Files and Directories

  • train.py: Training on the dataset of your choice. Default is CamVid

  • test.py: Testing on the dataset of your choice. Default is CamVid

  • predict.py: Use your newly trained model to run a prediction on a single image

  • helper.py: Quick helper functions for data preparation and visualization

  • utils.py: Utilities for printing, debugging, testing, and evaluation

  • models: Folder containing all model files. Use this to build your models, or use a pre-built one

  • CamVid: The CamVid datatset for Semantic Segmentation as a test bed. This is the 32 class version

  • checkpoints: Checkpoint files for each epoch during training

  • Test: Test results including images, per-class accuracies, precision, recall, and f1 score

Installation

This project has the following dependencies:

  • Numpy sudo pip install numpy

  • OpenCV Python sudo apt-get install python-opencv

  • TensorFlow sudo pip install --upgrade tensorflow-gpu

Usage

The only thing you have to do to get started is set up the folders in the following structure:

├── "dataset_name"                   
|   ├── train
|   ├── train_labels
|   ├── val
|   ├── val_labels
|   ├── test
|   ├── test_labels

Put a text file under the dataset directory called "class_dict.csv" which contains the list of classes along with the R, G, B colour labels to visualize the segmentation results. This kind of dictionairy is usually supplied with the dataset. Here is an example for the CamVid dataset:

name,r,g,b
Animal,64,128,64
Archway,192,0,128
Bicyclist,0,128, 192
Bridge,0, 128, 64
Building,128, 0, 0
Car,64, 0, 128
CartLuggagePram,64, 0, 192
Child,192, 128, 64
Column_Pole,192, 192, 128
Fence,64, 64, 128
LaneMkgsDriv,128, 0, 192
LaneMkgsNonDriv,192, 0, 64
Misc_Text,128, 128, 64
MotorcycleScooter,192, 0, 192
OtherMoving,128, 64, 64
ParkingBlock,64, 192, 128
Pedestrian,64, 64, 0
Road,128, 64, 128
RoadShoulder,128, 128, 192
Sidewalk,0, 0, 192
SignSymbol,192, 128, 128
Sky,128, 128, 128
SUVPickupTruck,64, 128,192
TrafficCone,0, 0, 64
TrafficLight,0, 64, 64
Train,192, 64, 128
Tree,128, 128, 0
Truck_Bus,192, 128, 192
Tunnel,64, 0, 64
VegetationMisc,192, 192, 0
Void,0, 0, 0
Wall,64, 192, 0

Note: If you are using any of the networks that rely on a pre-trained ResNet, then you will need to download the pre-trained weights using the provided script. These are currently: PSPNet, RefineNet, DeepLabV3, DeepLabV3+, GCN.

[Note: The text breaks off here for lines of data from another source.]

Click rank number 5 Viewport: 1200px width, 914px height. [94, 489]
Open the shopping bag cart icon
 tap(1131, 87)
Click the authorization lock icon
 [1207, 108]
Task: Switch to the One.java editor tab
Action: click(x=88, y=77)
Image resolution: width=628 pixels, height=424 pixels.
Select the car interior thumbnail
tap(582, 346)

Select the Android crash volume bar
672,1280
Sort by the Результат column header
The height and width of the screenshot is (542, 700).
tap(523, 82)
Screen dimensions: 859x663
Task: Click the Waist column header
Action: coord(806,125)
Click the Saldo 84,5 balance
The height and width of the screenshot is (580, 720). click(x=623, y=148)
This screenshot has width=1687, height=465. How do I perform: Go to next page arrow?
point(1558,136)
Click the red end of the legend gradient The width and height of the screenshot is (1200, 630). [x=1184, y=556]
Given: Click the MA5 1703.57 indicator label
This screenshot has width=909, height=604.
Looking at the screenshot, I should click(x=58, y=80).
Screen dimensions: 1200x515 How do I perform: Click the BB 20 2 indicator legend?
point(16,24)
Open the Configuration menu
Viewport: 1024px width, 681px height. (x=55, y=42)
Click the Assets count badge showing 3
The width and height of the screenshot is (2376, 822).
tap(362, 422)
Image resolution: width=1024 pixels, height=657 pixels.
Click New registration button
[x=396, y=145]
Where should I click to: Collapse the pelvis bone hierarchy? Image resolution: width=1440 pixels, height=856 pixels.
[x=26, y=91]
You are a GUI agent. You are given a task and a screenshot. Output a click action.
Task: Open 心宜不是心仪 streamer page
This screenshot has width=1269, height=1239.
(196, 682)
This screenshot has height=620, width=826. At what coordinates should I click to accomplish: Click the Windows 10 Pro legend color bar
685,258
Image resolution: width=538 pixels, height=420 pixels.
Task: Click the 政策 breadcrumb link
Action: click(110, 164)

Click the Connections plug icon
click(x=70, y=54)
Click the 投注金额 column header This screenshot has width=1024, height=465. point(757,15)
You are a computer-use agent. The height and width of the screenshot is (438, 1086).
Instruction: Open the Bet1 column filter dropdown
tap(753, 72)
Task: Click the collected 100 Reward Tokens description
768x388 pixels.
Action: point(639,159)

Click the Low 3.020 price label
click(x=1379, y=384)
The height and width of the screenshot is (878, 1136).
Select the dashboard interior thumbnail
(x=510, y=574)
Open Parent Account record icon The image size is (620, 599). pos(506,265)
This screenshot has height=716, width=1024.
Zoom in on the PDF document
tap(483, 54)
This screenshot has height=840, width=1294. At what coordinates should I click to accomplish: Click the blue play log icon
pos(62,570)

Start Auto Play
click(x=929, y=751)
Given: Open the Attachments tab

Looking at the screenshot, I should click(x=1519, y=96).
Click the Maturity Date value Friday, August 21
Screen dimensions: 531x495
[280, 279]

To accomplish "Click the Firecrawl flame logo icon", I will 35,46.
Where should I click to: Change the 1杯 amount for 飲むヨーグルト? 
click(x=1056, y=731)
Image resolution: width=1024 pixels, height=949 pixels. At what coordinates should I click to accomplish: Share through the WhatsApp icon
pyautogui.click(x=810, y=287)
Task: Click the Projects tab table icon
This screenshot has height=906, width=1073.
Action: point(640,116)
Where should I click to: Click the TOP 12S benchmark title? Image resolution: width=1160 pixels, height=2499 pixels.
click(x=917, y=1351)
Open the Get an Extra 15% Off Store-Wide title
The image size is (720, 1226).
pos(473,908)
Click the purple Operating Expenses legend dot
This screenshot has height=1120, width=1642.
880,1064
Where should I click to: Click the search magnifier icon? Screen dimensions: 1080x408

Then you can simply run train.py! Check out the optional command line arguments:

usage: train.py [-h] [--num_epochs NUM_EPOCHS]
                [--checkpoint_step CHECKPOINT_STEP]
                [--validation_step VALIDATION_STEP] [--image IMAGE]
                [--continue_training CONTINUE_TRAINING] [--dataset DATASET]
                [--crop_height CROP_HEIGHT] [--crop_width CROP_WIDTH]
                [--batch_size BATCH_SIZE] [--num_val_images NUM_VAL_IMAGES]
                [--h_flip H_FLIP] [--v_flip V_FLIP] [--brightness BRIGHTNESS]
                [--rotation ROTATION] [--model MODEL] [--frontend FRONTEND]

optional arguments:
  -h, --help            show this help message and exit
  --num_epochs NUM_EPOCHS
                        Number of epochs to train for
  --checkpoint_step CHECKPOINT_STEP
                        How often to save checkpoints (epochs)
  --validation_step VALIDATION_STEP
                        How often to perform validation (epochs)
  --image IMAGE         The image you want to predict on. Only valid in
                        "predict" mode.
  --continue_training CONTINUE_TRAINING
                        Whether to continue training from a checkpoint
  --dataset DATASET     Dataset you are using.
  --crop_height CROP_HEIGHT
                        Height of cropped input image to network
  --crop_width CROP_WIDTH
                        Width of cropped input image to network
  --batch_size BATCH_SIZE
                        Number of images in each batch
  --num_val_images NUM_VAL_IMAGES
                        The number of images to used for validations
  --h_flip H_FLIP       Whether to randomly flip the image horizontally for
                        data augmentation
  --v_flip V_FLIP       Whether to randomly flip the image vertically for data
                        augmentation
  --brightness BRIGHTNESS
                        Whether to randomly change the image brightness for
                        data augmentation. Specifies the max bightness change
                        as a factor between 0.0 and 1.0. For example, 0.1
                        represents a max brightness change of 10% (+-).
  --rotation ROTATION   Whether to randomly rotate the image for data
                        augmentation. Specifies the max rotation angle in
                        degrees.
  --model MODEL         The model you are using. See model_builder.py for
                        supported models
  --frontend FRONTEND   The frontend you are using. See frontend_builder.py
                        for supported models

Results

These are some sample results for the CamVid dataset with 11 classes (previous research version).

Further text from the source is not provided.